What you need to do: Replace "empty" with "blank" everywhere in the lines below, leaving everything else unchanged.

— start —

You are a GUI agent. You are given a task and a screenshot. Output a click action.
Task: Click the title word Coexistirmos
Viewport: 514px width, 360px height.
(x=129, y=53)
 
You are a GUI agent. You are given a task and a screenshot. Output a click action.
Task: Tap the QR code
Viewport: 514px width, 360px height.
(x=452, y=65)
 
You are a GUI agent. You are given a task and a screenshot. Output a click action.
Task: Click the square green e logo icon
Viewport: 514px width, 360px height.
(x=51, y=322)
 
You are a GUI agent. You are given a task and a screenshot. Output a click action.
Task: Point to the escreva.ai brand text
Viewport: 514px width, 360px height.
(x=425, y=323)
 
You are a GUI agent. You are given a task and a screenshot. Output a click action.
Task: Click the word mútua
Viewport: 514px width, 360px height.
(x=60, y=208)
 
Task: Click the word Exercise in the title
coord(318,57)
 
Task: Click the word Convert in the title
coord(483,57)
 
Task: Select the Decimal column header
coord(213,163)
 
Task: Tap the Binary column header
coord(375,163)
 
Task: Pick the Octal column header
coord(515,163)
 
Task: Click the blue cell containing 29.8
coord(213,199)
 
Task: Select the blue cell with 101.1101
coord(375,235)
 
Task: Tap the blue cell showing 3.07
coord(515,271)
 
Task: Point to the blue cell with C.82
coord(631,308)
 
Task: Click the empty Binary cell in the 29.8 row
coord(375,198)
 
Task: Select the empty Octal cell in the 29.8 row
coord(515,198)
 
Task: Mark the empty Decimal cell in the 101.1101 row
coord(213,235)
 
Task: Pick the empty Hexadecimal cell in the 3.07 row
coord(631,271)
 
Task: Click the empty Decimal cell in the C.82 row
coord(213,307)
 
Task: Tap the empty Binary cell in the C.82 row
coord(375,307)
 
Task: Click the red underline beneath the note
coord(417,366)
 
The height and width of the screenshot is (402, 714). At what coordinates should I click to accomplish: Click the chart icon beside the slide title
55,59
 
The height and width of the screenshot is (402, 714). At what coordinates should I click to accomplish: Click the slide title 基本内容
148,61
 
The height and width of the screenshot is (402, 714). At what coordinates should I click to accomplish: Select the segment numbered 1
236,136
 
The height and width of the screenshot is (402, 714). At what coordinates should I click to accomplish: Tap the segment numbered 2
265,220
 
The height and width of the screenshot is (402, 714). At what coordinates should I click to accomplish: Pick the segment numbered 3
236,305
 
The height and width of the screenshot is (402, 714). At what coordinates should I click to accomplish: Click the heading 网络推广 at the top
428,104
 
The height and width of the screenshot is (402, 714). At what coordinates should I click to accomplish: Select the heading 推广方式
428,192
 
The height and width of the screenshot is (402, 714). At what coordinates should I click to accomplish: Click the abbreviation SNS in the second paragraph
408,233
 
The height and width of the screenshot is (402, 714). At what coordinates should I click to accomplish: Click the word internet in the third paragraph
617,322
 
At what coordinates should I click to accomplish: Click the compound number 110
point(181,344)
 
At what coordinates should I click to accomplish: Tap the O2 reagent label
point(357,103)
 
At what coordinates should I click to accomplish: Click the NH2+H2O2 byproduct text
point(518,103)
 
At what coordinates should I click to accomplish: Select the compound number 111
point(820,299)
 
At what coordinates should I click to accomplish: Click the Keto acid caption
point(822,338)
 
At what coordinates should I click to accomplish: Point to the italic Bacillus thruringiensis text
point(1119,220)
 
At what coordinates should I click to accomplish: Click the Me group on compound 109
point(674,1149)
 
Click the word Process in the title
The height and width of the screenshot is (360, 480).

— end —

Exercise output:
You are a GUI agent. You are given a task and a screenshot. Output a click action.
Task: Click the title word Coexistirmos
Viewport: 514px width, 360px height.
(x=129, y=53)
 
You are a GUI agent. You are given a task and a screenshot. Output a click action.
Task: Tap the QR code
Viewport: 514px width, 360px height.
(x=452, y=65)
 
You are a GUI agent. You are given a task and a screenshot. Output a click action.
Task: Click the square green e logo icon
Viewport: 514px width, 360px height.
(x=51, y=322)
 
You are a GUI agent. You are given a task and a screenshot. Output a click action.
Task: Point to the escreva.ai brand text
Viewport: 514px width, 360px height.
(x=425, y=323)
 
You are a GUI agent. You are given a task and a screenshot. Output a click action.
Task: Click the word mútua
Viewport: 514px width, 360px height.
(x=60, y=208)
 
Task: Click the word Exercise in the title
coord(318,57)
 
Task: Click the word Convert in the title
coord(483,57)
 
Task: Select the Decimal column header
coord(213,163)
 
Task: Tap the Binary column header
coord(375,163)
 
Task: Pick the Octal column header
coord(515,163)
 
Task: Click the blue cell containing 29.8
coord(213,199)
 
Task: Select the blue cell with 101.1101
coord(375,235)
 
Task: Tap the blue cell showing 3.07
coord(515,271)
 
Task: Point to the blue cell with C.82
coord(631,308)
 
Task: Click the blank Binary cell in the 29.8 row
coord(375,198)
 
Task: Select the blank Octal cell in the 29.8 row
coord(515,198)
 
Task: Mark the blank Decimal cell in the 101.1101 row
coord(213,235)
 
Task: Pick the blank Hexadecimal cell in the 3.07 row
coord(631,271)
 
Task: Click the blank Decimal cell in the C.82 row
coord(213,307)
 
Task: Tap the blank Binary cell in the C.82 row
coord(375,307)
 
Task: Click the red underline beneath the note
coord(417,366)
 
The height and width of the screenshot is (402, 714). At what coordinates should I click to accomplish: Click the chart icon beside the slide title
55,59
 
The height and width of the screenshot is (402, 714). At what coordinates should I click to accomplish: Click the slide title 基本内容
148,61
 
The height and width of the screenshot is (402, 714). At what coordinates should I click to accomplish: Select the segment numbered 1
236,136
 
The height and width of the screenshot is (402, 714). At what coordinates should I click to accomplish: Tap the segment numbered 2
265,220
 
The height and width of the screenshot is (402, 714). At what coordinates should I click to accomplish: Pick the segment numbered 3
236,305
 
The height and width of the screenshot is (402, 714). At what coordinates should I click to accomplish: Click the heading 网络推广 at the top
428,104
 
The height and width of the screenshot is (402, 714). At what coordinates should I click to accomplish: Select the heading 推广方式
428,192
 
The height and width of the screenshot is (402, 714). At what coordinates should I click to accomplish: Click the abbreviation SNS in the second paragraph
408,233
 
The height and width of the screenshot is (402, 714). At what coordinates should I click to accomplish: Click the word internet in the third paragraph
617,322
 
At what coordinates should I click to accomplish: Click the compound number 110
point(181,344)
 
At what coordinates should I click to accomplish: Tap the O2 reagent label
point(357,103)
 
At what coordinates should I click to accomplish: Click the NH2+H2O2 byproduct text
point(518,103)
 
At what coordinates should I click to accomplish: Select the compound number 111
point(820,299)
 
At what coordinates should I click to accomplish: Click the Keto acid caption
point(822,338)
 
At what coordinates should I click to accomplish: Point to the italic Bacillus thruringiensis text
point(1119,220)
 
At what coordinates should I click to accomplish: Click the Me group on compound 109
point(674,1149)
 
Click the word Process in the title
The height and width of the screenshot is (360, 480).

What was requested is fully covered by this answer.